Top of Supplied information
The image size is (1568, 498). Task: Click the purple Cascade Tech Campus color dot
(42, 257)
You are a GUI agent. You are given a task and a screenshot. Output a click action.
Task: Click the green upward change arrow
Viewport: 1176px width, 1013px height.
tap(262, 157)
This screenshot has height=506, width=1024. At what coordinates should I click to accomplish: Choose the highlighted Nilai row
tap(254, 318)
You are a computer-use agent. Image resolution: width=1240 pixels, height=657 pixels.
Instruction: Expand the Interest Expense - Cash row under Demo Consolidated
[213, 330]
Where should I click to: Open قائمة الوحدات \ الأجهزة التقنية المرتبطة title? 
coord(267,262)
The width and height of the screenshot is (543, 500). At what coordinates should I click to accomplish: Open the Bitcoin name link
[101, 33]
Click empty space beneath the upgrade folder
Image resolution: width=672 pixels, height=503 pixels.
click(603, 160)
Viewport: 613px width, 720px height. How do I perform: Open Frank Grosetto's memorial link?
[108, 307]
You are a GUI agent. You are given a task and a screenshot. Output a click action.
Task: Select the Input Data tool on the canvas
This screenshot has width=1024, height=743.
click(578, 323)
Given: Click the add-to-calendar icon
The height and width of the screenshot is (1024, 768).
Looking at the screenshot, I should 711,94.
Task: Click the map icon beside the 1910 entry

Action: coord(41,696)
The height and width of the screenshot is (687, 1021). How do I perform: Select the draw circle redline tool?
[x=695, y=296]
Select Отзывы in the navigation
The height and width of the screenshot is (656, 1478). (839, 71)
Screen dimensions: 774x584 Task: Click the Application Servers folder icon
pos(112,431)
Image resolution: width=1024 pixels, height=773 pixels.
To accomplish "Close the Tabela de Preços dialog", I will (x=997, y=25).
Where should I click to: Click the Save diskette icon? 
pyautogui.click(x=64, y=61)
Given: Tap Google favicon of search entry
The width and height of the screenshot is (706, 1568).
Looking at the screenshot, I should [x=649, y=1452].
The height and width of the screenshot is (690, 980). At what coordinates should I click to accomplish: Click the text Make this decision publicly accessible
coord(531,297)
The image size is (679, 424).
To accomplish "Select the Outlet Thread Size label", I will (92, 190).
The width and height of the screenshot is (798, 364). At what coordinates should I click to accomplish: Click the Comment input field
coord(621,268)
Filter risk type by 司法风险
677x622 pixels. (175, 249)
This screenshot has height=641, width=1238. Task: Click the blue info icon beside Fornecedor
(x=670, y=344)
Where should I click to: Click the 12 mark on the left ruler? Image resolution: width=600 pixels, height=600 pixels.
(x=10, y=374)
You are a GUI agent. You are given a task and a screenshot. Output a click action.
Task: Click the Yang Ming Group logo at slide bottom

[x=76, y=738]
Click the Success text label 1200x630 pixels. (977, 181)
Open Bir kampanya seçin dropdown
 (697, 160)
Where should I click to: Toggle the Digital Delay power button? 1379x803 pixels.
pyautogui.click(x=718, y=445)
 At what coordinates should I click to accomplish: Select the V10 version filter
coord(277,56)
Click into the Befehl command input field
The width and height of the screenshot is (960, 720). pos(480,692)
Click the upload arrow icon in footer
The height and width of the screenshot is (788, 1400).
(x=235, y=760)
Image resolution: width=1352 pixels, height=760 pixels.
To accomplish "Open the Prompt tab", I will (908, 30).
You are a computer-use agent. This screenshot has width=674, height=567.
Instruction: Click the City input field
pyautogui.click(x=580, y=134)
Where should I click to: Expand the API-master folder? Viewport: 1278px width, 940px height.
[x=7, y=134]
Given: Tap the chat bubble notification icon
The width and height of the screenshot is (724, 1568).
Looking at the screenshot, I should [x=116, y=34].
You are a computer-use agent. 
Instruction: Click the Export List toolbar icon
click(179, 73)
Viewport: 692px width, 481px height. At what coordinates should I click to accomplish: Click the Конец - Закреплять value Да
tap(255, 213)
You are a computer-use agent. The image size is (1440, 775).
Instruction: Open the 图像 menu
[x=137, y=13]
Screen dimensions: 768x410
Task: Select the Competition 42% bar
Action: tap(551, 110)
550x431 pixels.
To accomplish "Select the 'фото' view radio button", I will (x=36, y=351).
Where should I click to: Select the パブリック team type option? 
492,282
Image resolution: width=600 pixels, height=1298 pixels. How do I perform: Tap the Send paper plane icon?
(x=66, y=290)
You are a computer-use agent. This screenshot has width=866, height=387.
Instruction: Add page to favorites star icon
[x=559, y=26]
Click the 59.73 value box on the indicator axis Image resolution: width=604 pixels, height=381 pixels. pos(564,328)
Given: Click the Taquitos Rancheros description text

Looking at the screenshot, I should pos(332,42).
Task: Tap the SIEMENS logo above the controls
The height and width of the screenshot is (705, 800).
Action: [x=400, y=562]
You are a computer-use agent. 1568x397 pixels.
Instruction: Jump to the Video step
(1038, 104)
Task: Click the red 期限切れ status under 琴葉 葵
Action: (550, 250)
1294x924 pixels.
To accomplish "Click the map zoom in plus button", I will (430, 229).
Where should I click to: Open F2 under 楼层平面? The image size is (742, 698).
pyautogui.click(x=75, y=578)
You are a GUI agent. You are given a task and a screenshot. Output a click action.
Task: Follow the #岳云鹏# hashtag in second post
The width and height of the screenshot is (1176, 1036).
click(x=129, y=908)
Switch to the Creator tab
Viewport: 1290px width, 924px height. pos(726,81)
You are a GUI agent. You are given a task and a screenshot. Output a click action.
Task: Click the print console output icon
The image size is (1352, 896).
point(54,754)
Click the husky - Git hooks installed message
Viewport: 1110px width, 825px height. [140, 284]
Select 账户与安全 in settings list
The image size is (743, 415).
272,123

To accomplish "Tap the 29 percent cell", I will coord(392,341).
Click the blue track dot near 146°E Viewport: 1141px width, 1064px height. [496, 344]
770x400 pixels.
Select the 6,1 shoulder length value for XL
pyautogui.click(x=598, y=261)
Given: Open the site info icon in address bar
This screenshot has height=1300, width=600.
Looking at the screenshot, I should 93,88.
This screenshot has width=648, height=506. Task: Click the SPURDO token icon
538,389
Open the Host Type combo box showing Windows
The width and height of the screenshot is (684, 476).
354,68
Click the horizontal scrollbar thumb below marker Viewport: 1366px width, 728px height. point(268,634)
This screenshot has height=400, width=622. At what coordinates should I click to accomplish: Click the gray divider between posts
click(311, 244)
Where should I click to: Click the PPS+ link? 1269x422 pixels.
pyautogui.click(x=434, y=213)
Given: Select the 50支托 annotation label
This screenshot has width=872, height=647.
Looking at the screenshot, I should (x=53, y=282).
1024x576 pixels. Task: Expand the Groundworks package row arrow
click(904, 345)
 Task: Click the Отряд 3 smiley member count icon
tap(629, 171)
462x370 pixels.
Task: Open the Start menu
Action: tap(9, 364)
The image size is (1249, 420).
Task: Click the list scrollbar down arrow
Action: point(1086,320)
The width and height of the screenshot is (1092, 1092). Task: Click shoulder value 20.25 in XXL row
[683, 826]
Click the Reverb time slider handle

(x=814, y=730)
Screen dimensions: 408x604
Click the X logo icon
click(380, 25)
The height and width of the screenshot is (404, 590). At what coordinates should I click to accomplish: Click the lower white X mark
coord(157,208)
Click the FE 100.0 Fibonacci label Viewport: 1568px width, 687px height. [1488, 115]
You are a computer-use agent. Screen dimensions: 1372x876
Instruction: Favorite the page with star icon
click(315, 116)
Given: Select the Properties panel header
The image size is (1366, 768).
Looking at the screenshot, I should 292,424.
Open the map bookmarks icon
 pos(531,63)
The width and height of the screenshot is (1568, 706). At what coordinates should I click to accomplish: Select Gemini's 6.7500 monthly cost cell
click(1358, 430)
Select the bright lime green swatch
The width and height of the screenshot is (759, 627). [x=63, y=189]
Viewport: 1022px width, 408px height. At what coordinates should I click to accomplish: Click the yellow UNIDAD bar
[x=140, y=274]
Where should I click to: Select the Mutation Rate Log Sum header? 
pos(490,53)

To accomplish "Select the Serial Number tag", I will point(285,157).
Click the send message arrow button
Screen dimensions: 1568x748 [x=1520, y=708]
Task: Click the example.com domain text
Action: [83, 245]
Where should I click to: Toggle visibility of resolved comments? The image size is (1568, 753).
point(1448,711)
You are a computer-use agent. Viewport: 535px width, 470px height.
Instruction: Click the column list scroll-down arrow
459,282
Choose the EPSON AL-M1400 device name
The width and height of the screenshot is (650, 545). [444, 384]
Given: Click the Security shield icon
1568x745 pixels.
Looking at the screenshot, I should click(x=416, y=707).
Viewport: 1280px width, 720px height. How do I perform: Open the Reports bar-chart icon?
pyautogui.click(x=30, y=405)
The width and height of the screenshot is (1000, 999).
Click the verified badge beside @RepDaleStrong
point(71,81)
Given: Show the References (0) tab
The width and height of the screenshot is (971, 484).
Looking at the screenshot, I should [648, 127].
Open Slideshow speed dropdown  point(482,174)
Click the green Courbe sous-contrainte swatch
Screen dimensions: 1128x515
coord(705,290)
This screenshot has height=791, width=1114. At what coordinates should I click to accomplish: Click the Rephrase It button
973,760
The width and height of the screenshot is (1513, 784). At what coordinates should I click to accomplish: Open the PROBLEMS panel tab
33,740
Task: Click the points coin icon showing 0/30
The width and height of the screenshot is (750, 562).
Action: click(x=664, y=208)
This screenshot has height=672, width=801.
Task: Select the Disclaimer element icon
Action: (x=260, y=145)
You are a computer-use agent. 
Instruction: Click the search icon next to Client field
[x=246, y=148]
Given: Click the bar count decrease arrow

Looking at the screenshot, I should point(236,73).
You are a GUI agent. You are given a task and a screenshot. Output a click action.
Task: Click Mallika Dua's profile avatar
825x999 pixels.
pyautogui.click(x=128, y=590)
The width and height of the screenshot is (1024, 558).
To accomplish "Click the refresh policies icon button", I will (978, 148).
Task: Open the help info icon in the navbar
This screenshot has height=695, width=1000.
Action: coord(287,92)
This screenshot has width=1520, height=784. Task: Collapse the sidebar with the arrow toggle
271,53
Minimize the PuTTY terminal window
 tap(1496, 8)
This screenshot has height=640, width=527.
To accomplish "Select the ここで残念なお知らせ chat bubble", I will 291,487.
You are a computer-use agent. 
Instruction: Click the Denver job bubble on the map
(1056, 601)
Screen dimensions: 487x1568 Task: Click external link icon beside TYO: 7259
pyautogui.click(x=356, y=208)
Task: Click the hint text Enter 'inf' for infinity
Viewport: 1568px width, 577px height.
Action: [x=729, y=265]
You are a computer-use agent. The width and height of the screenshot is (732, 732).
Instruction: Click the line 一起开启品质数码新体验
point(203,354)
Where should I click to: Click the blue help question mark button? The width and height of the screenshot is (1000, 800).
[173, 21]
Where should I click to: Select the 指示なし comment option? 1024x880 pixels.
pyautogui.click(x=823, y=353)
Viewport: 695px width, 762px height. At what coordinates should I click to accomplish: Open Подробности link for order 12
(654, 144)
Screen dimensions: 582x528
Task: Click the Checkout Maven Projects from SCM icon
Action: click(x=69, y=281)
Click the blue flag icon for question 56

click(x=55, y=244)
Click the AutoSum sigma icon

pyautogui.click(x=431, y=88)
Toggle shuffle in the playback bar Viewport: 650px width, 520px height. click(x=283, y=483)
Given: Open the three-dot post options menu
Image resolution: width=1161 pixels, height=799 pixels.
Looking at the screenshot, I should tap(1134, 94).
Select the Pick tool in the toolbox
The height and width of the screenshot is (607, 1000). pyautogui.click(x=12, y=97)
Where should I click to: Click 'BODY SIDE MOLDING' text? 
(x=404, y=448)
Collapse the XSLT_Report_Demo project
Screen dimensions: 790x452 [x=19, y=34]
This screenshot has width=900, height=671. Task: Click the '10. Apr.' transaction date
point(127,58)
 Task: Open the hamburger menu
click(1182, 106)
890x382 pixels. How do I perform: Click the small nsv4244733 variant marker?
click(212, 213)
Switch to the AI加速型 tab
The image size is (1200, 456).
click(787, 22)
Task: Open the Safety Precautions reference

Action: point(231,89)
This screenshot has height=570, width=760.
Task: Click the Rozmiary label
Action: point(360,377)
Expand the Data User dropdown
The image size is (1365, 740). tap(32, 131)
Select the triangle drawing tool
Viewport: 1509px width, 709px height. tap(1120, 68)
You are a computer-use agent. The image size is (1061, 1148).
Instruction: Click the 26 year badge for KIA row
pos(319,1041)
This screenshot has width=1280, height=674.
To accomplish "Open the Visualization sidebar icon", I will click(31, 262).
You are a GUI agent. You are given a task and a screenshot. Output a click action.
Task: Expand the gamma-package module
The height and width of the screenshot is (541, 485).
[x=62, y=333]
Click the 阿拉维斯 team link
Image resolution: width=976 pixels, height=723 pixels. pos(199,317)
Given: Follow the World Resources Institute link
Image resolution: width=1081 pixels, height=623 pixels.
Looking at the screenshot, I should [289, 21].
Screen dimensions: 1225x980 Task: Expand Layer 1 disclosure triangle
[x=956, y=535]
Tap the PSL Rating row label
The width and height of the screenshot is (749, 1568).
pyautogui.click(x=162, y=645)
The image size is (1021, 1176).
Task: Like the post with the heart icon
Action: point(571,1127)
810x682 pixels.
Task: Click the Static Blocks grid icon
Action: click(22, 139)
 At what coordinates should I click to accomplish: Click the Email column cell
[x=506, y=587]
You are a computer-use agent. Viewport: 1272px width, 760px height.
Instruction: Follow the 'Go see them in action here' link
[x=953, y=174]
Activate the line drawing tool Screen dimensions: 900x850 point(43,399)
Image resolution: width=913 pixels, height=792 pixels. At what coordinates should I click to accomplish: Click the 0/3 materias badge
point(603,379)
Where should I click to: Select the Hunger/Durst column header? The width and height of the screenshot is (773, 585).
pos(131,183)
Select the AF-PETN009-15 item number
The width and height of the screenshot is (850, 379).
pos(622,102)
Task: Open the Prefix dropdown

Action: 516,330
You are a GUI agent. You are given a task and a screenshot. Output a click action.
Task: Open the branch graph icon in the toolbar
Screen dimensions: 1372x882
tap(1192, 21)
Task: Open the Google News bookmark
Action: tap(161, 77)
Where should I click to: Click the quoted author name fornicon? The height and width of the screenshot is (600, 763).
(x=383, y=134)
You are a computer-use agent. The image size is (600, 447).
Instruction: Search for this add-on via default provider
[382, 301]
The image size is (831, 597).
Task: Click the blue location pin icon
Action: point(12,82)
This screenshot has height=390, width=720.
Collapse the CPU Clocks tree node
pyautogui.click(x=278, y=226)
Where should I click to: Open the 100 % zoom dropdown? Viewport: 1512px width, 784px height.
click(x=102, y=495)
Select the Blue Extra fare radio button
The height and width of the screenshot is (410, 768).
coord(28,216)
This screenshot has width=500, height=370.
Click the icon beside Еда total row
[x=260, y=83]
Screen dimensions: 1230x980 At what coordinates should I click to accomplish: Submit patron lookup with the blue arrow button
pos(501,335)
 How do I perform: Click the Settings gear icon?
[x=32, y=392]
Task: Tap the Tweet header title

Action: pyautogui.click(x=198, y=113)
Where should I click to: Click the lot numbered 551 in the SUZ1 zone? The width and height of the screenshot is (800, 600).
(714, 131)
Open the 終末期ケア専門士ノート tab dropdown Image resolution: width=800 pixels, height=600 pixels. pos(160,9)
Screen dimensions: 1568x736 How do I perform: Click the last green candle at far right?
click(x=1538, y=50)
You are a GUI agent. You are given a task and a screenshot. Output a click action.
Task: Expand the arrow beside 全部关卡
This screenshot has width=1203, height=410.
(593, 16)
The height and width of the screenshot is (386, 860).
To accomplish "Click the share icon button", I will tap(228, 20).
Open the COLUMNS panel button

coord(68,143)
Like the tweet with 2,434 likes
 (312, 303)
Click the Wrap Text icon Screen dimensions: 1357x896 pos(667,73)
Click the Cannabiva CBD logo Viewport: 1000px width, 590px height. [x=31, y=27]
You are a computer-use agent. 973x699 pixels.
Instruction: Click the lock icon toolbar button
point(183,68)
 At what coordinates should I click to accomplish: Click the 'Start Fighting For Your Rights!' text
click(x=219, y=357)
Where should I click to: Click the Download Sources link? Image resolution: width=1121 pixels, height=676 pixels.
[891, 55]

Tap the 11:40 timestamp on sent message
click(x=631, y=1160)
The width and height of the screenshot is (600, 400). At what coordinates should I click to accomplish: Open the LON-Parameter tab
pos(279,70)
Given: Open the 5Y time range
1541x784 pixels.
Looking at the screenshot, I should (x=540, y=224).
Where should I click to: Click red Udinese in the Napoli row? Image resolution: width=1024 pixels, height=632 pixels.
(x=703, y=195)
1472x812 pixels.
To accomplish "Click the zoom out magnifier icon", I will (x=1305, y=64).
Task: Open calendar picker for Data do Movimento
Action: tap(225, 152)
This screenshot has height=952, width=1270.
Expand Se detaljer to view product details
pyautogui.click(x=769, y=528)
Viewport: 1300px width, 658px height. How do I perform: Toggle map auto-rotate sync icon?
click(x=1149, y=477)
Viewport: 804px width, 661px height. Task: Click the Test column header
Bottom of Supplied information
• Exercise goal
Reproduce each line of the data containing the word "chat".

• Answer box
Given: Tap the chat bubble notification icon
To accomplish "Select the ここで残念なお知らせ chat bubble", I will 291,487.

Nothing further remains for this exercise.